Fibril structure of human islet amyloid polypeptide

Abstract

Misfolding and amyloid fibril formation by human islet amyloid polypeptide (hIAPP) are thought to be important in the pathogenesis of type 2 diabetes, but the structures of the misfolded forms remain poorly understood. Here we developed an approach that combines site-directed spin labeling with continuous wave and pulsed EPR to investigate local secondary structure and to determine the relative orientation of the secondary structure elements with respect to each other. These data indicated that individual hIAPP molecules take up a hairpin fold within the fibril. This fold contains two β-strands that are much farther apart than expected from previous models. Atomistic structural models were obtained using computational refinement with EPR data as constraints. The resulting family of structures exhibited a left-handed helical twist, in agreement with the twisted morphology observed by electron microscopy. The fibril protofilaments contain stacked hIAPP monomers that form opposing β-sheets that twist around each other. The two β-strands of the monomer adopt out-of-plane positions and are staggered by about three peptide layers (∼15 Å). These results provide a mechanism for hIAPP fibril formation and could explain the remarkable stability of the fibrils. Thus, the structural model serves as a starting point for understanding and preventing hIAPP misfolding.

FIGURE 1.

Electron microscope images of hIAPP fibrils showing twisted morphology. A, negatively stained wild-type hIAPP fibrils. B, unilateral metal shadowing of wild-type hIAPP fibrils showing a left-handed twist (metal was deposited from the right; deposited metal is shown in white, and shadows are black). C, negatively stained singly labeled (13R1) hIAPP fibrils. D, negatively stained double-labeled (13R1/18R1) hIAPP fibrils. Bar: 200 nm.

FIGURE 2.

Residue mobilities of hIAPP fibrils containing 25% R1, as calculated from the inverse of central line width (ΔH_o⁻¹) of EPR spectra shown in supplemental Fig. S2. No mobility data were obtained for residue 13, but residue 12 was included in the strand region based upon the results from the four-pulse DEER distance measurements. The double-headed arrows indicate regions proposed to be in a β-sheet conformation based on solid-state NMR (19).
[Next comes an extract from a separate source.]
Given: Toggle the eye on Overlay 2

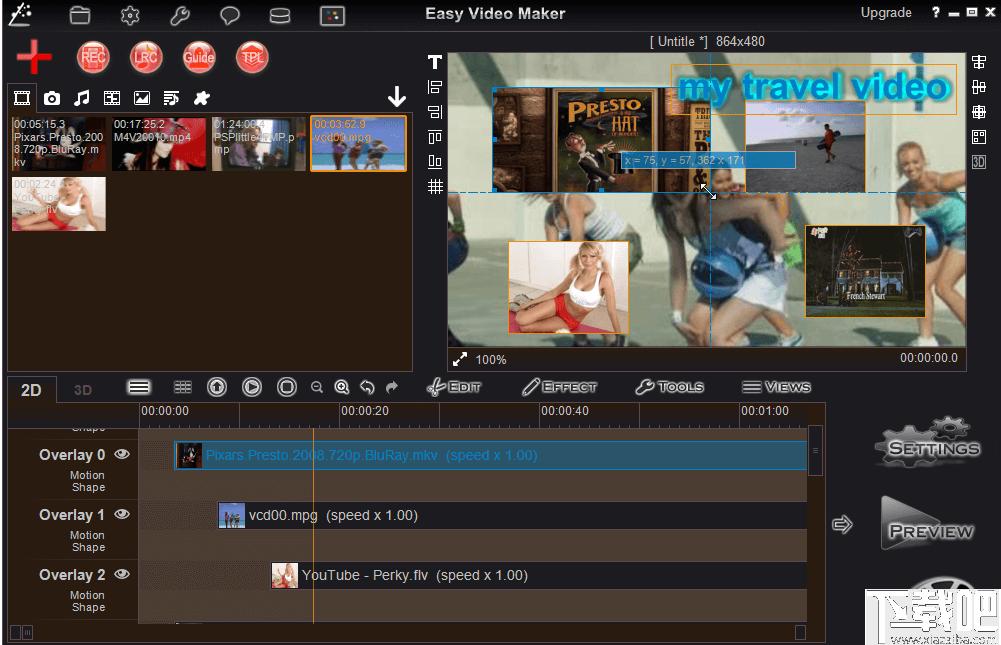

The top panel shows the amino acid sequence of hIAPP 1–37. The boxed areas correspond to the residues outlined in the mobility graph below.

FIGURE 3.

Schematic model of hIAPP in protofilament and four-pulse DEER distance measurements. A, hIAPP with two β-strands regions connected by a loop. Placement of “inward” and “outward” oriented side chains is based on mobility measurements by continuous wave EPR (supplemental Fig. S3). Intrastrand (green) and interstrand (red) distances are indicated schematically. B, intramolecular DEER distances measured in doubly labeled hIAPP peptides within fibrils. Distances are from Gaussian fits of dipolar evolution data (supplemental Fig. S4).

FIGURE 4.

Model of hIAPP fibril structure. A, a typical hIAPP peptide incorporated in the fibril, viewed along the fibril axis. B, the same peptide viewed along an axis orthogonal to the fibril axis, showing the stagger of the two β-strands of the peptide. C, a section of the structural model showing the stagger of the peptides (shown as blue, green, and orange ribbons; the relationship of blue-colored peptides is indicated). D, rotation of the structural model with the axes of β-strands orthogonal to the fibril. E, a structural model containing 101 peptides showing a turn of the left-handed helix of ∼90° between the centers of the red boxes. The helix has an average pitch of 440 Å.